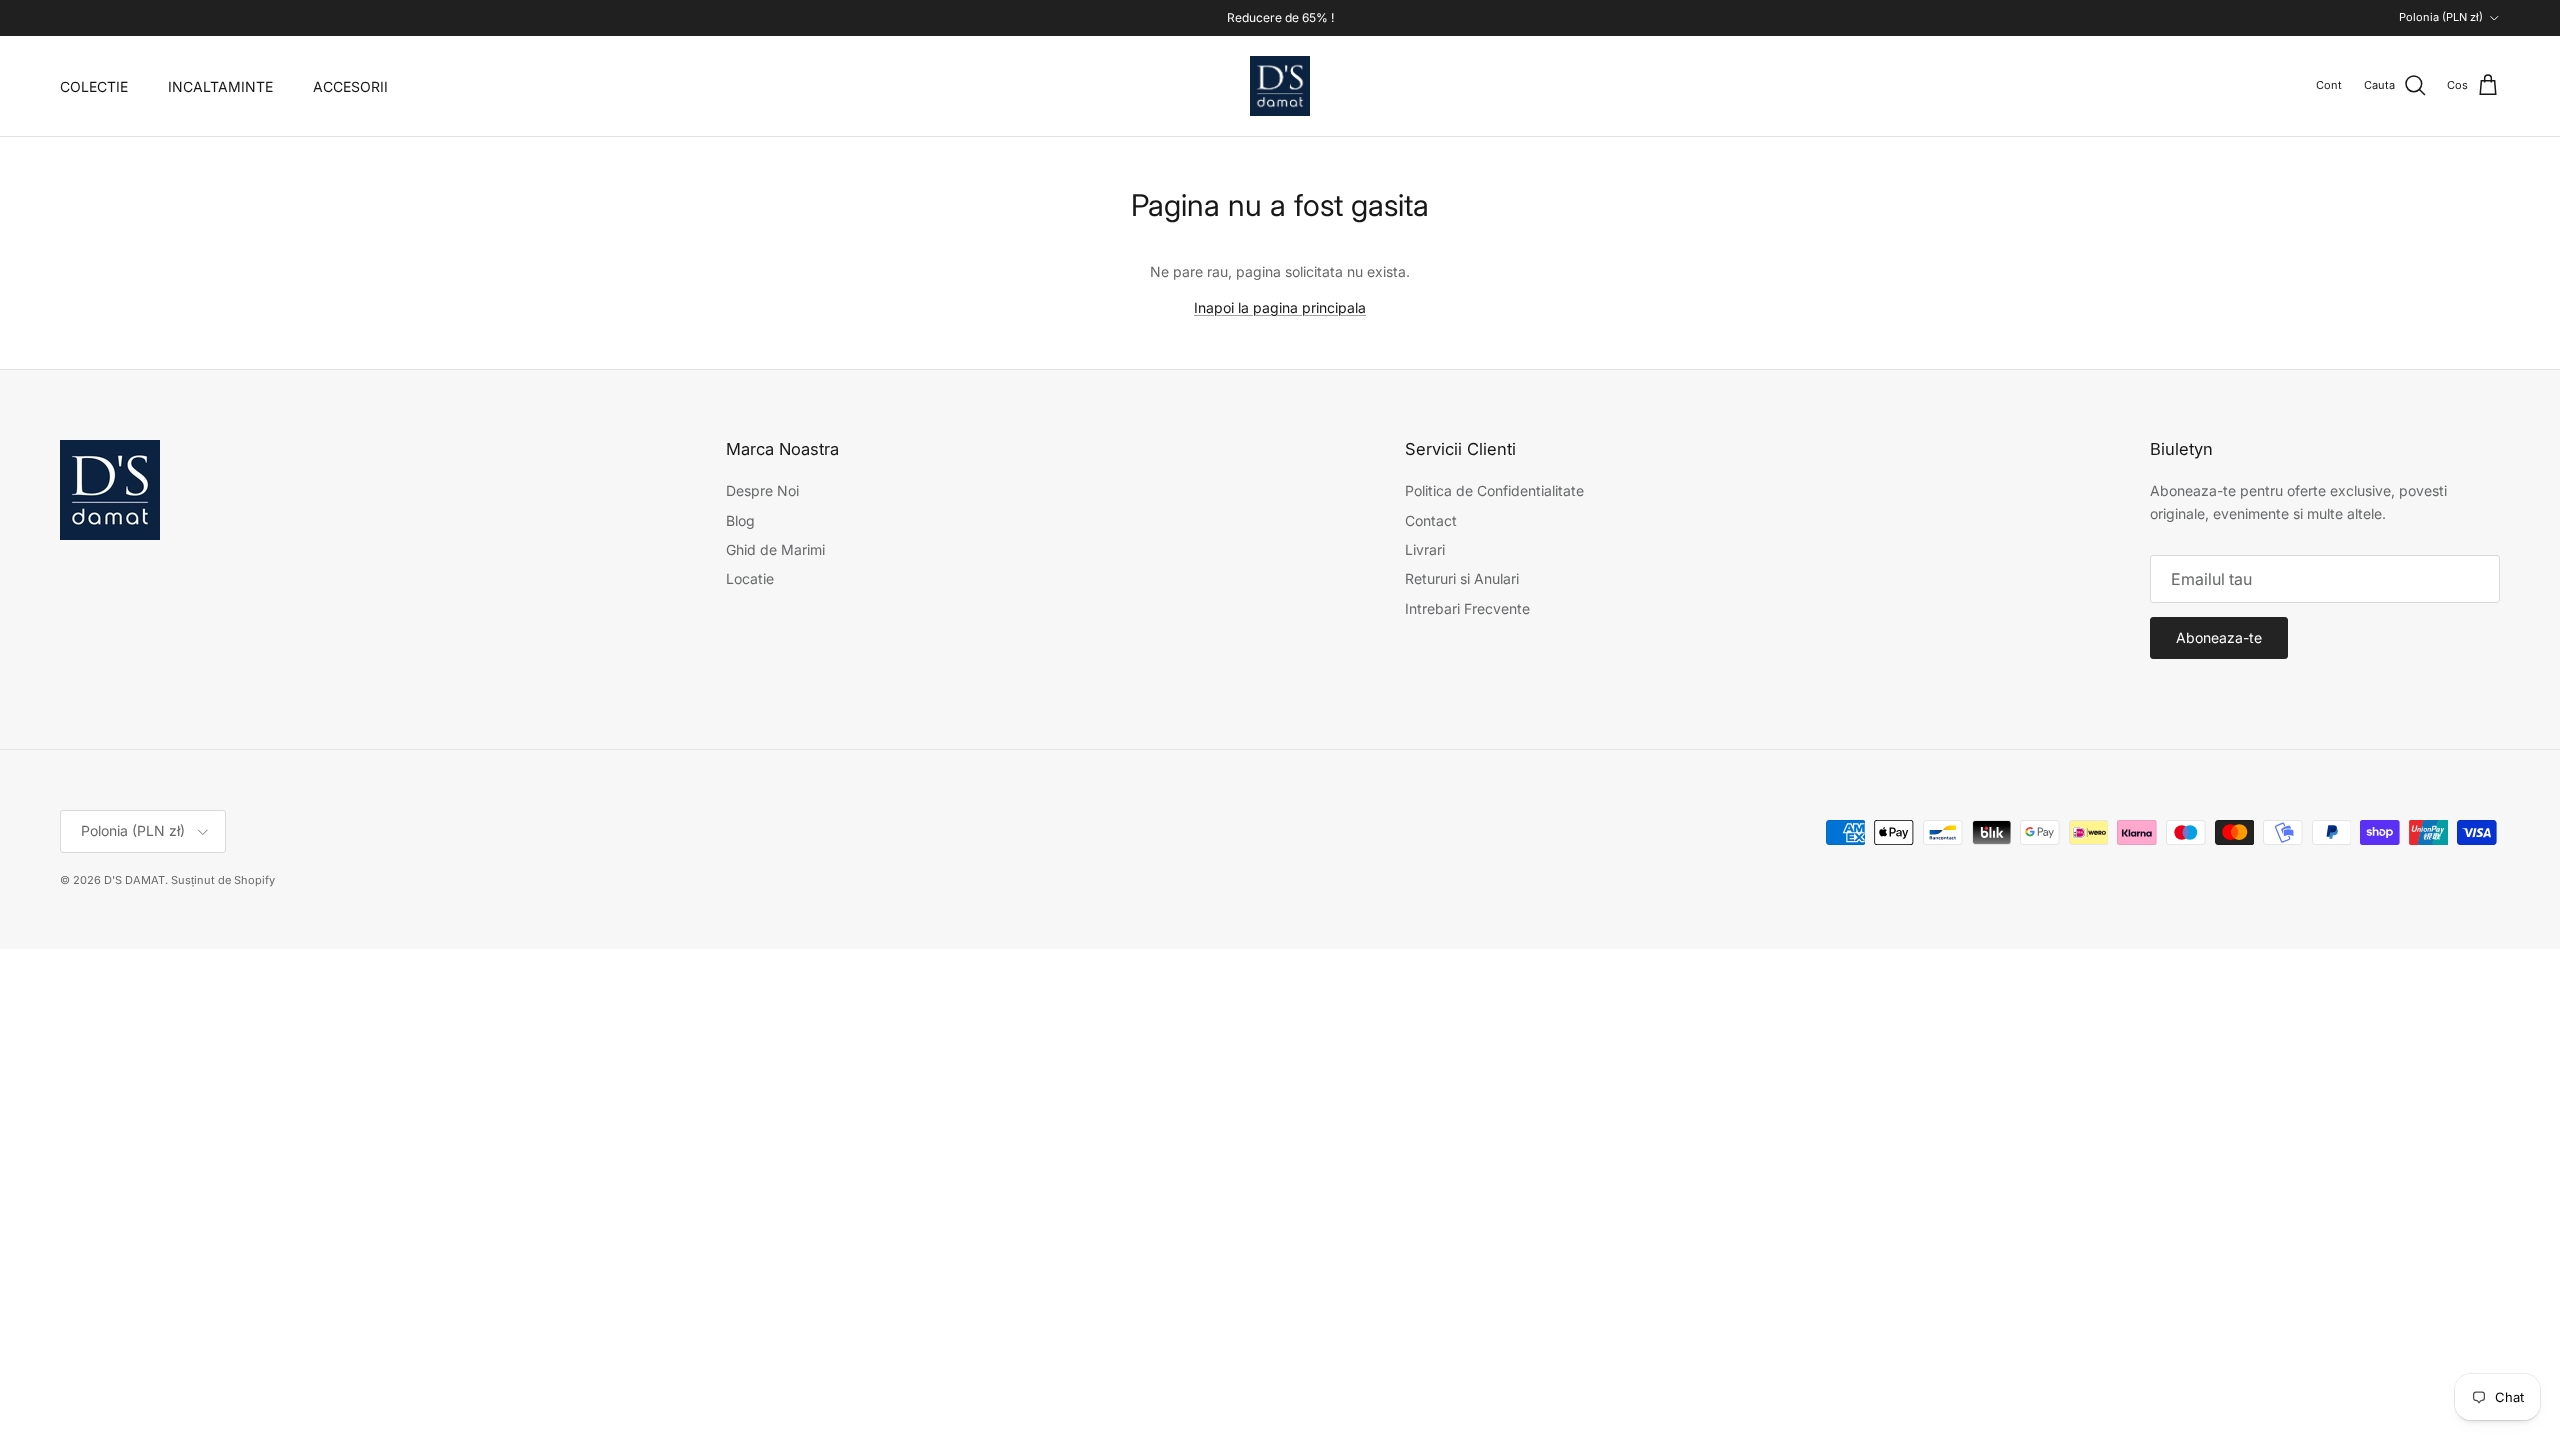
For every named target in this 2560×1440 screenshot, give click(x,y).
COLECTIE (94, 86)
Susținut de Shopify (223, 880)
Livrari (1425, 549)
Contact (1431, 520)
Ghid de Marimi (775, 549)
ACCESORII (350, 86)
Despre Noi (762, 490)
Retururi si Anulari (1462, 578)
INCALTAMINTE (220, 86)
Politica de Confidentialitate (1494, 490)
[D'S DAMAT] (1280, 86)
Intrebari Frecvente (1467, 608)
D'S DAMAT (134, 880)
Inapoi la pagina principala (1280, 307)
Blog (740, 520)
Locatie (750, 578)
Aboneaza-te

==

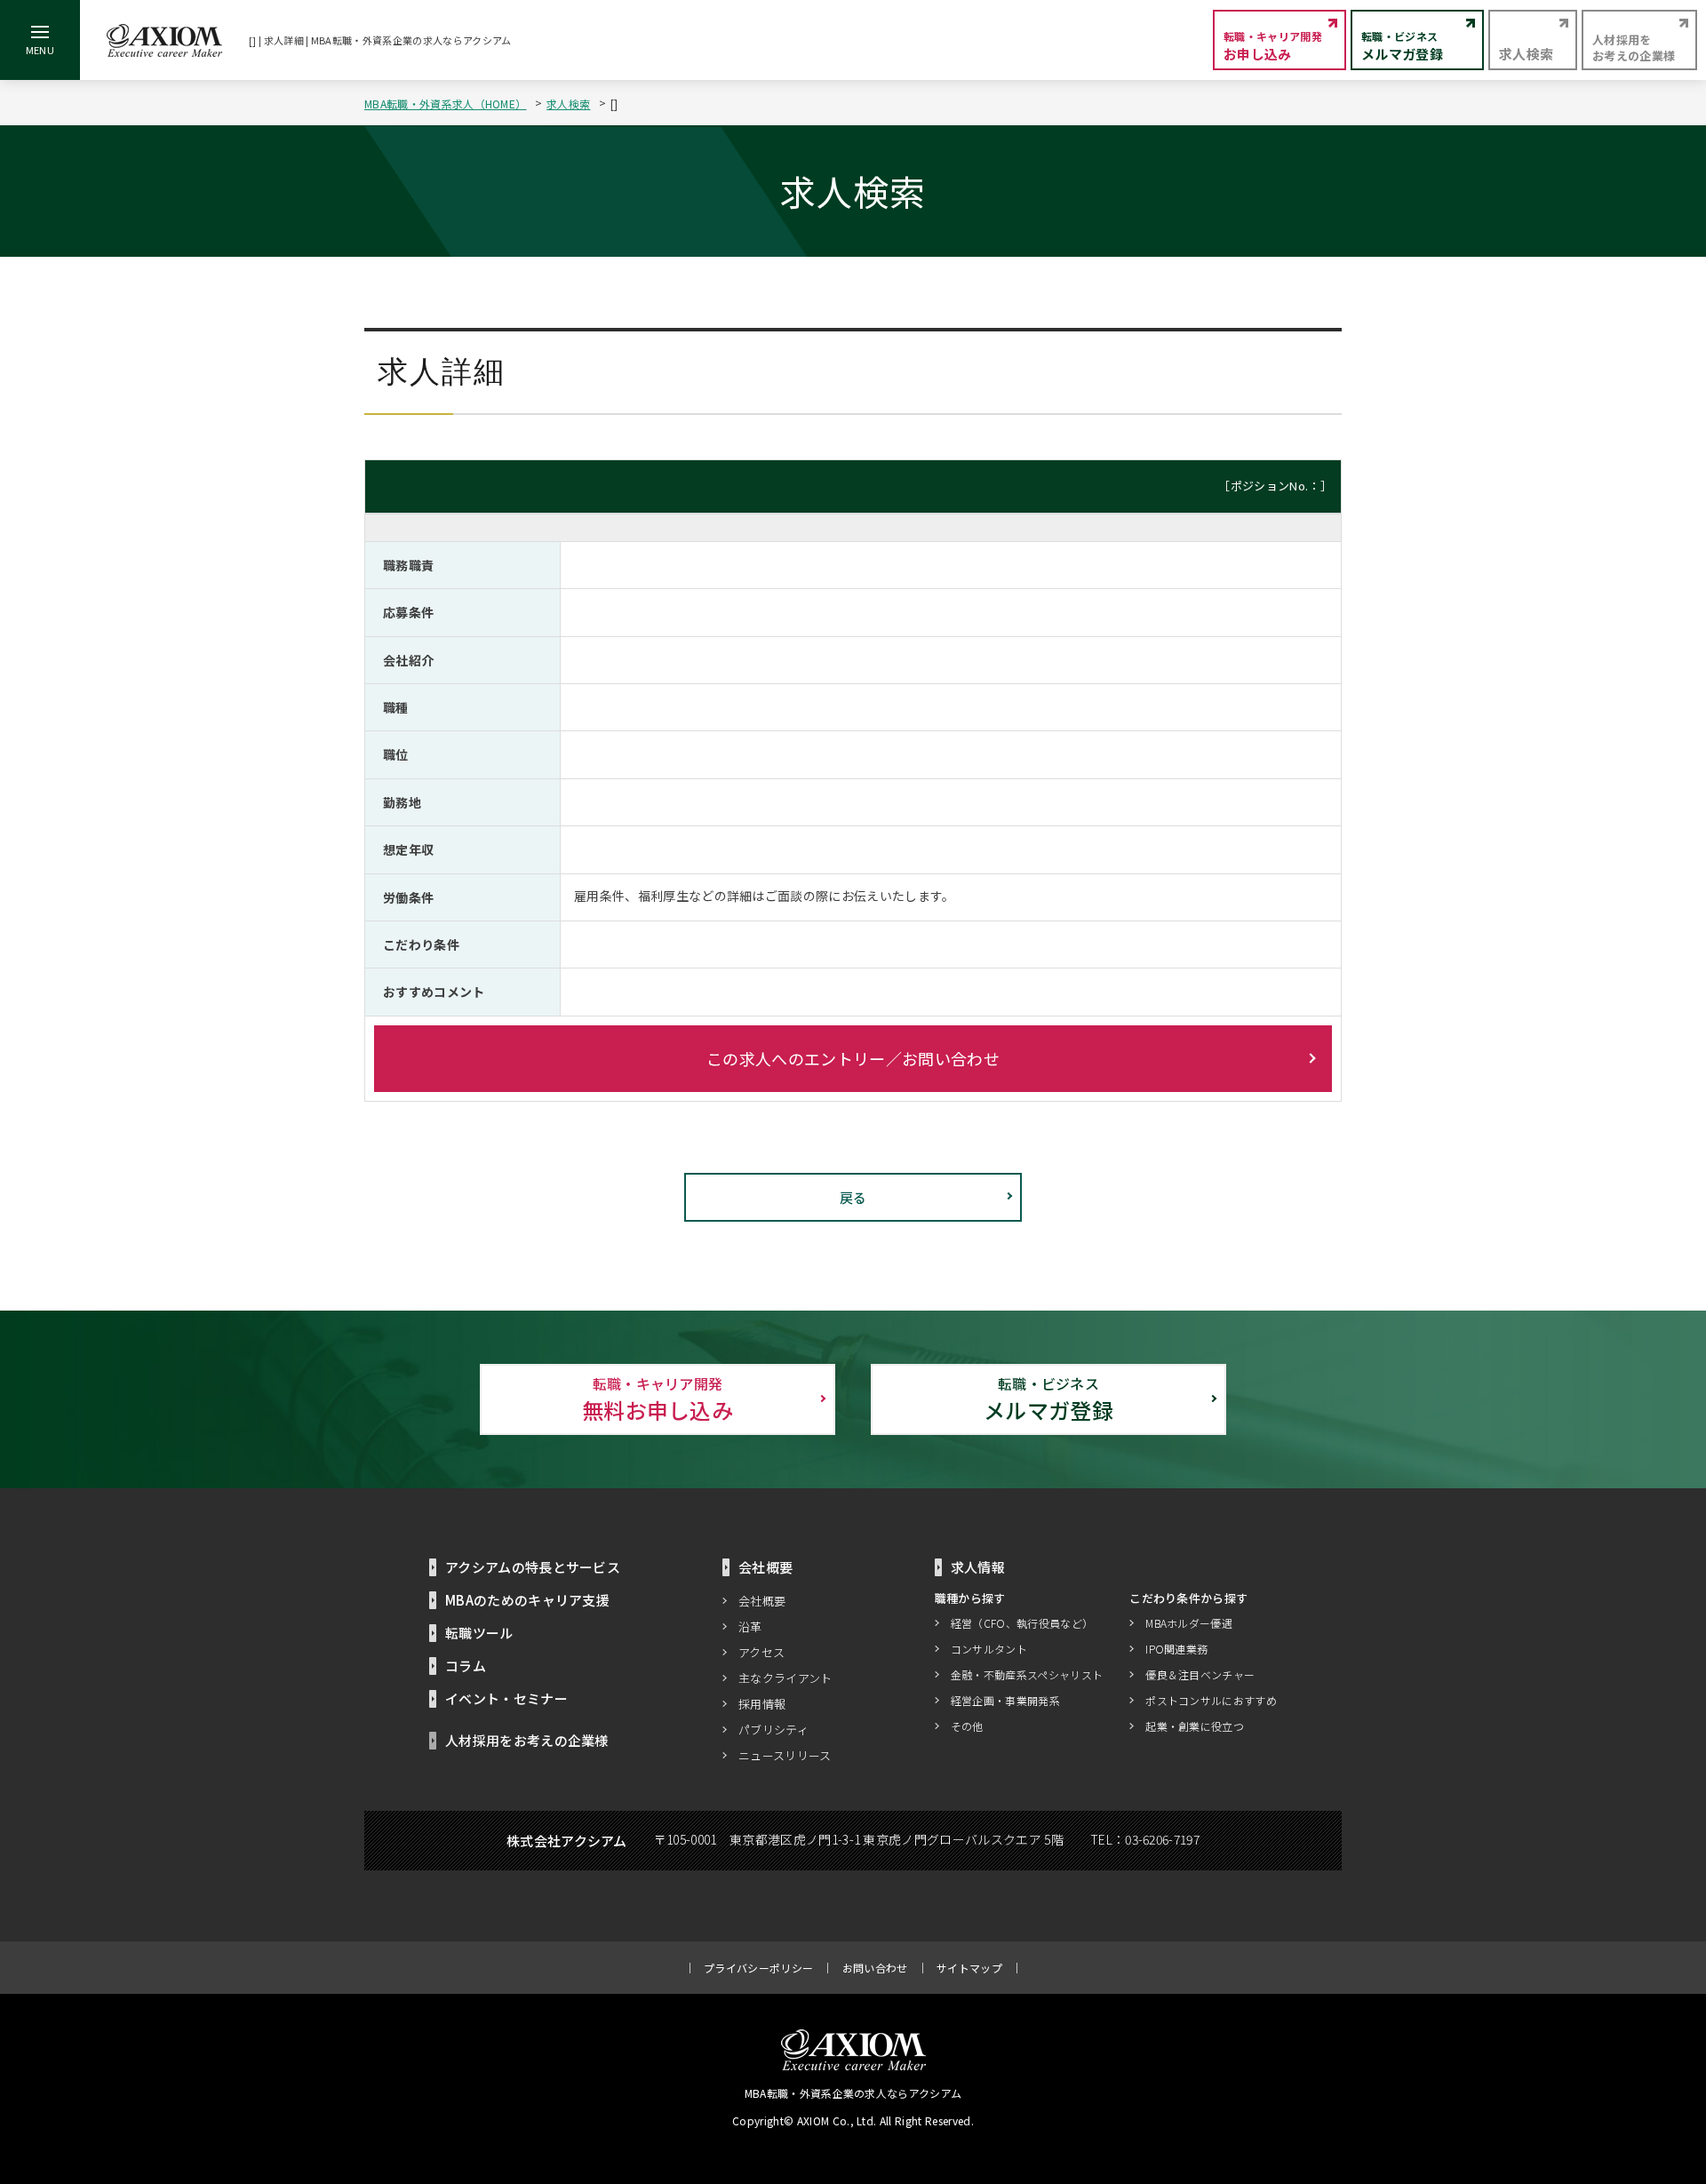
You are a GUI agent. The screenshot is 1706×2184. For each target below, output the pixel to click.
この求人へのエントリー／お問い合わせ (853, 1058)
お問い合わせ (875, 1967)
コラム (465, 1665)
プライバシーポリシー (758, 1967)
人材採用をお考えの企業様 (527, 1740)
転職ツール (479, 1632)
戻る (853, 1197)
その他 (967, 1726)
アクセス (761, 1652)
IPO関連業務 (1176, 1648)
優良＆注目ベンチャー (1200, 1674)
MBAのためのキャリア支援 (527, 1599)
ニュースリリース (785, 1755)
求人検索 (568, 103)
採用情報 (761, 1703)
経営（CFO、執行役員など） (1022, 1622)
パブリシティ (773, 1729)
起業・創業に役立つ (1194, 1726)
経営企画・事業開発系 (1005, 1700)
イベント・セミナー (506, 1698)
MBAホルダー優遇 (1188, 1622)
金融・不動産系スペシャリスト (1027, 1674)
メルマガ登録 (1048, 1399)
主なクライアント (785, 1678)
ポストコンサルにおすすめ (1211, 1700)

- [Your instructions]: Of all the entries above, output exactly the lines between the one holding "MBAのためのキャリア支援 (527, 1599)" and the one holding "ポストコンサルにおすすめ (1211, 1700)", inclusive.

- [Answer box]:
MBAのためのキャリア支援 (527, 1599)
ニュースリリース (785, 1755)
求人検索 (568, 103)
採用情報 (761, 1703)
経営（CFO、執行役員など） (1022, 1622)
パブリシティ (773, 1729)
起業・創業に役立つ (1194, 1726)
経営企画・事業開発系 (1005, 1700)
イベント・セミナー (506, 1698)
MBAホルダー優遇 (1188, 1622)
金融・不動産系スペシャリスト (1027, 1674)
メルマガ登録 (1048, 1399)
主なクライアント (785, 1678)
ポストコンサルにおすすめ (1211, 1700)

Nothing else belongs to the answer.